I’m so sorry that you’re in pain and hurting and missing your little ones. I know you’re trying not to think about not seeing your baby girl who is turning ten right now, and that you feel left out and sad. You know in your head that it’s a good and positive thing she gets to have a birthday party with her father and his new girlfriend, that it’s his new girlfriend’s positive influence that is allowing this nice event to happen.
It’s okay that you’re upset about the “injustice”—that the man who caused you so much pain and fear and continues to sow hurt and pain to his family is the same man who gets to be the “good and fun” dad who brings cupcakes to school and throw parties. Yes it hurts and yes it’s sad.
It’s okay that you were crying, missing your baby because ten years ago, you were in the hospital giving birth to her, after he had driven your mom who was suffering with parkinson’s crazy with his no patience and snappy outlook. It’s unfair you don’t get to see her today.
Your head knows that you are always their mother and in your heart you know it too, it just hurts to be away from her. Please be gentle with you, be kind and compassionate. Let me hug you because I know your pain and fears and sadness about being separated from your children. That you’re worried they will somehow forget that you love them.

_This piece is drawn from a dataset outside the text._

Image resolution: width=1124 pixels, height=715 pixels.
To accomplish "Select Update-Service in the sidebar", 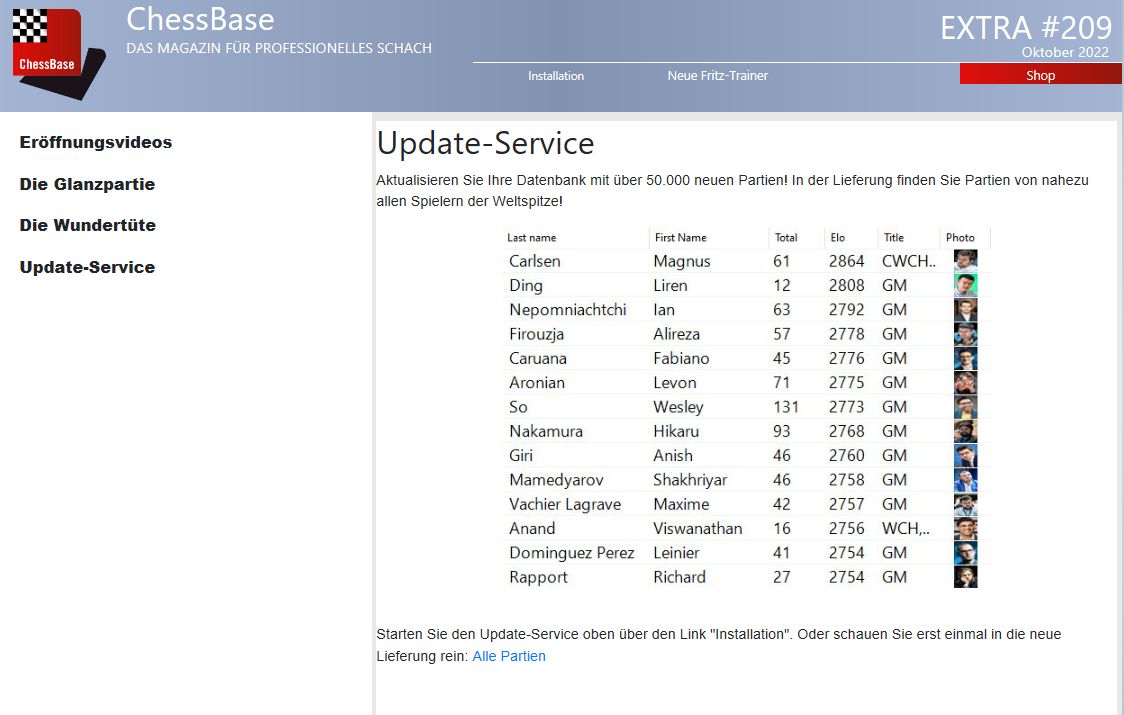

It may not feel like it right now, but you will be okay, and this situation will get better. Your daughter and her big sister are growing up, and the most important thing is that they know they are loved. They always feel your love and support, even when the cranky teenager is being cranky, and even when energetic little sister is being extra. That at your house there are rules and there is also room for mistakes, and there is always room for love and for healing. There’s room for forgiveness and trying new things and being lazy and being active. For working hard at school or at girl scouts and for relaxing playing with slime (sigh) or ipads (double sigh), and there is always room for dreams. And hugging and patting our dog. There’s room for sharing complicated feelings, like when little one shared some feelings about how dad’s girlfriend takes care of dad, you responded with love—that the most important thing is that dad’s girlfriend is nice to you and that you like her. At your house, there’s room for all the feelings, happy, cranky, surly, silly, loving, laughter, kindness. They will grow up knowing this like the air in our lungs, it’s just there. At least, that’s the hope, and it’s a pretty good hope.
So hugs for you for hanging in there, and doing what you can to fill up the time while they’re away…keep working on your house and working on healing and take time to exercise and get into the ocean and the sun and spend time with your friends and loved ones. They will be home before you know it. Little one asked if she could have a birthday party with you, because she couldn’t invite all of her friends at dad’s, and so you will. And a new day will come and then the next one with it, and they will be sleeping in their beds. They will be asking you to help with homework, and wondering what’s for dinner, and if they can have nori for a snack or if there’s anymore rice in the cooker or if they can have some bacon for breakfast. They will come and go and come and go and you know in your heart, your job is to always be there for them, and that’s a job you know you can and always will do.
My heart is full of love for you and for them. You are not alone.
p.s. happy valentine’s day, sharing a little bit of love from my heart to yours.